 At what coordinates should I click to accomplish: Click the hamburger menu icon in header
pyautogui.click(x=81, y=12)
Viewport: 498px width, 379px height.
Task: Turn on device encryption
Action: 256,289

...

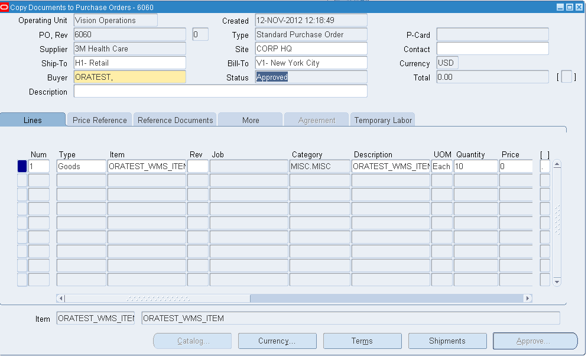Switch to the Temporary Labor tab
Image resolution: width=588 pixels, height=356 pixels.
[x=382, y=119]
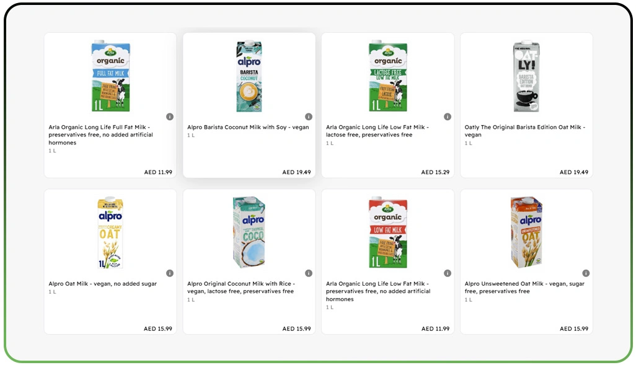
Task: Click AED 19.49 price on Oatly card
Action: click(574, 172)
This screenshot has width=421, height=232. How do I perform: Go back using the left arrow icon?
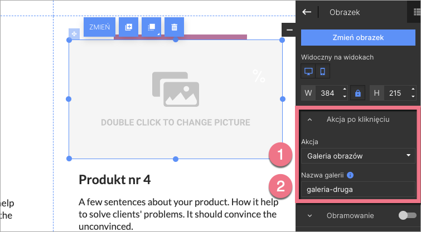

PROBLEM DETAILS: Please give again the part of the records that opens with the line containing "Switch to the Temporary Labor tab" and closes with the line containing "This screenshot has", changing "How do I perform" to "How should I perform" and keeping everything else as it is. Leave the pictures out.

SOLUTION TO THIS EXERCISE:
Switch to the Temporary Labor tab
Image resolution: width=588 pixels, height=356 pixels.
[x=382, y=119]
Task: Click AED 19.49 price on Oatly card
Action: click(574, 172)
This screenshot has width=421, height=232. How should I perform: Go back using the left arrow icon?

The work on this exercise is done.